* Task:
Return, from the lines below, each one that includes the word "left".

[Dataset records]
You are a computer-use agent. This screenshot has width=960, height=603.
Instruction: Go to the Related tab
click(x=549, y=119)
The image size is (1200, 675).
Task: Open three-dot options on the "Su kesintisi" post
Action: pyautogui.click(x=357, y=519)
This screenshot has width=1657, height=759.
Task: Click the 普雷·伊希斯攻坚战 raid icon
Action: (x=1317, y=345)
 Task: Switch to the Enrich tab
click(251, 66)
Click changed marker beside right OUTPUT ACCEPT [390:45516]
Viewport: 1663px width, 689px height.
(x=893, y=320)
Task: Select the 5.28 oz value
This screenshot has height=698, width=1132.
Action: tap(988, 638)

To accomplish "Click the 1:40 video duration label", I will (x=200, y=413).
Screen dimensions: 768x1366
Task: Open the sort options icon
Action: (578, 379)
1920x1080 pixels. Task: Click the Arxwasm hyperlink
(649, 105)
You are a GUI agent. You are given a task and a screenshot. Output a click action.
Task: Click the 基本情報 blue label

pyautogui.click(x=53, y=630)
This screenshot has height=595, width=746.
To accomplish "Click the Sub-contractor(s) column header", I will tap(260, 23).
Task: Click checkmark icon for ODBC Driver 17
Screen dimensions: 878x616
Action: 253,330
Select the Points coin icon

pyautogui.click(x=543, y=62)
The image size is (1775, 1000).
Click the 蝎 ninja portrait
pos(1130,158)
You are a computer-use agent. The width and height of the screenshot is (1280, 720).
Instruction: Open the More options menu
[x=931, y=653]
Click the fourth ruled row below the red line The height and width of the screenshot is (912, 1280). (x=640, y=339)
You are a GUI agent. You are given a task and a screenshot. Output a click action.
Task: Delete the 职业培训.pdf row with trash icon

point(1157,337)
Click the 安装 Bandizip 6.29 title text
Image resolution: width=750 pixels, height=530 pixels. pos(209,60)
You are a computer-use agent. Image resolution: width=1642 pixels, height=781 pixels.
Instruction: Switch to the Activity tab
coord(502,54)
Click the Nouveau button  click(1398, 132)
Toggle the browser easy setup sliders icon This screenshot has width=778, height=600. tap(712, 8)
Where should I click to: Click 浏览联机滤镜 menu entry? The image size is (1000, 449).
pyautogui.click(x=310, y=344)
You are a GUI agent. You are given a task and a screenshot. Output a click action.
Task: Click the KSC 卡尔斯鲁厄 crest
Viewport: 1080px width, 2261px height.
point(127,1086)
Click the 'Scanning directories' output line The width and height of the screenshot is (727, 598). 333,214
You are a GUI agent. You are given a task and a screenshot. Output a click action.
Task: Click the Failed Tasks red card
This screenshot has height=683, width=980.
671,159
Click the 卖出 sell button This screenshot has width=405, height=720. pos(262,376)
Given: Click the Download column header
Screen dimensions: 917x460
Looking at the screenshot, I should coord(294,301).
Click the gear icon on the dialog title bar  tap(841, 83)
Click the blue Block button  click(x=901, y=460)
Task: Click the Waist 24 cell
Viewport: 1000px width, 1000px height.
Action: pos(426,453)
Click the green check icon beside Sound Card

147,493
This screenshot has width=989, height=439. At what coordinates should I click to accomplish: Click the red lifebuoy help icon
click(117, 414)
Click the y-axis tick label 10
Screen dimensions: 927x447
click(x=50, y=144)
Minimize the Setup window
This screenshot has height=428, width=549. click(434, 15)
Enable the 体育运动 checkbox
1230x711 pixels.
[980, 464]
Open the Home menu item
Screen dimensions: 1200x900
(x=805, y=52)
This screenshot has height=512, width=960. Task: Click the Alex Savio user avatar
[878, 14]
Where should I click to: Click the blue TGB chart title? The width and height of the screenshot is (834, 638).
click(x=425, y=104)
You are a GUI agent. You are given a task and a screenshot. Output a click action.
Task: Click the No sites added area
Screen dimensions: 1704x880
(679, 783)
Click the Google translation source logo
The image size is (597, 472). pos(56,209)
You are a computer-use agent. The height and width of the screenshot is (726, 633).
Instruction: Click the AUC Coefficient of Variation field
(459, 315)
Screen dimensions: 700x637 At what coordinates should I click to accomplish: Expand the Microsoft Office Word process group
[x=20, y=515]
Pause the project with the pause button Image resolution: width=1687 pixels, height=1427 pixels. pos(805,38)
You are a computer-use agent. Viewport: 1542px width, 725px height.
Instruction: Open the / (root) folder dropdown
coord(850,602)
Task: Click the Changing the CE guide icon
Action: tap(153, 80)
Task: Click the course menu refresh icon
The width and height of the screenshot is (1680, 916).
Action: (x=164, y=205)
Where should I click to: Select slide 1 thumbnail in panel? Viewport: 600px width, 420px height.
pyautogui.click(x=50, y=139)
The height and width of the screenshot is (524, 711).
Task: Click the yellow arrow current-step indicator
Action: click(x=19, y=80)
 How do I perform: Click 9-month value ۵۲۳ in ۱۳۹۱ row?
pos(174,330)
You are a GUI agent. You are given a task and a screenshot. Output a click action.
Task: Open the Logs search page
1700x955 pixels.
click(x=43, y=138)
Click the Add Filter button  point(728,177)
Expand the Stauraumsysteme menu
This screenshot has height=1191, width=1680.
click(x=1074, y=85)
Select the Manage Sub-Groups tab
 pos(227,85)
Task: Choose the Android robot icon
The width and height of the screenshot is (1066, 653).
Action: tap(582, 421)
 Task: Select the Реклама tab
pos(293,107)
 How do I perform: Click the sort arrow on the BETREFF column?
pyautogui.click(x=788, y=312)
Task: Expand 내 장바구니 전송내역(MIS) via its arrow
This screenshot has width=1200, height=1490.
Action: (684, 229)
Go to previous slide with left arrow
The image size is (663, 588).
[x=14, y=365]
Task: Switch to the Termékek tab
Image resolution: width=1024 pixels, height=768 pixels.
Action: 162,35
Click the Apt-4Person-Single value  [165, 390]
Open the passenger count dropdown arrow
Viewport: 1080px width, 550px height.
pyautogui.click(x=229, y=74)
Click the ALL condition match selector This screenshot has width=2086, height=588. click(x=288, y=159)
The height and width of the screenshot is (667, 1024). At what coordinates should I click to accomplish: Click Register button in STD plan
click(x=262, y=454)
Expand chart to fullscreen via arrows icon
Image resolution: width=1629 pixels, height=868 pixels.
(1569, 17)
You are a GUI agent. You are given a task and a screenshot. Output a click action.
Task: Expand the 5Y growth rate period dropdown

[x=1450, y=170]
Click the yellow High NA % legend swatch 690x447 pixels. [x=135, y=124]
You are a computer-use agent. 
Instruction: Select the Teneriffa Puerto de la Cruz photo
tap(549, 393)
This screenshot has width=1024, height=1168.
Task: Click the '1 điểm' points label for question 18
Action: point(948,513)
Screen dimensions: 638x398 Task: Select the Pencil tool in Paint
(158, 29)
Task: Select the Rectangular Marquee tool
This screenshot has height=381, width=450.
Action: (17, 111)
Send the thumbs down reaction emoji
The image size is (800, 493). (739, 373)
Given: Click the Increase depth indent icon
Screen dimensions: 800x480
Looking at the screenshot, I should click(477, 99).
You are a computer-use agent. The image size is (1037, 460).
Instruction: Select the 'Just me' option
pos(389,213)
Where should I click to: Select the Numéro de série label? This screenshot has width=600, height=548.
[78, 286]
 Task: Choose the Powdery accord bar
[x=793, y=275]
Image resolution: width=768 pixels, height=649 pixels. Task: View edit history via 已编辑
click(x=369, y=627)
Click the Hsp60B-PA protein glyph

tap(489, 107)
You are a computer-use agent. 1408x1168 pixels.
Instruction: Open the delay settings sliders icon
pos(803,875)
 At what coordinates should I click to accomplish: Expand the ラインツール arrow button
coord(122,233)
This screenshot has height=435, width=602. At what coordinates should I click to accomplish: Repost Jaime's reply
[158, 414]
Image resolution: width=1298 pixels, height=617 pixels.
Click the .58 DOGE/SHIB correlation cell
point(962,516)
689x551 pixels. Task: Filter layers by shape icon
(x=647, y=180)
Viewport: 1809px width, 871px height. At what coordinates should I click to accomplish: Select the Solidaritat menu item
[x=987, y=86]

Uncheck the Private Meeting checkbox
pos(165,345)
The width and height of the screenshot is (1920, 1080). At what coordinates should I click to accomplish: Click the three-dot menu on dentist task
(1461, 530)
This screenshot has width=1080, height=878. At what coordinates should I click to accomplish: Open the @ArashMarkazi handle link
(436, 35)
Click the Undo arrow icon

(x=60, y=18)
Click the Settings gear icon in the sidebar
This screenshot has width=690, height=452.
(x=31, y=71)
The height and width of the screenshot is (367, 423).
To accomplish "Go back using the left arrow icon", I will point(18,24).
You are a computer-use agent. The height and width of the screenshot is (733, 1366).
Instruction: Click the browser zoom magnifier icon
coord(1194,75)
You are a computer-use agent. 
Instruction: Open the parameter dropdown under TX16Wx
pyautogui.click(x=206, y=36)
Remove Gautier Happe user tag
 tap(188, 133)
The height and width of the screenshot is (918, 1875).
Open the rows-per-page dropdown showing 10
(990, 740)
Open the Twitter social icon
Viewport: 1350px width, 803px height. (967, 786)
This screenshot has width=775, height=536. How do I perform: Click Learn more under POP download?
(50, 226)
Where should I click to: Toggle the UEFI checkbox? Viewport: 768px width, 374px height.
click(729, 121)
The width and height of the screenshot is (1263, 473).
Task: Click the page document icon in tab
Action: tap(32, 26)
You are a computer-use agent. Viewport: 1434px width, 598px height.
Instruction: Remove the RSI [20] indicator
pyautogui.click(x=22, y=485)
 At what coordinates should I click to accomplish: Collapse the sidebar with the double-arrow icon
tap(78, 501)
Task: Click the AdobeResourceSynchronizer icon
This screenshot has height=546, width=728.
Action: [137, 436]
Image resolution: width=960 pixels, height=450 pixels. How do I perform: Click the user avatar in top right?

* Result for this task:
Go to previous slide with left arrow
To accomplish "Go back using the left arrow icon", I will point(18,24).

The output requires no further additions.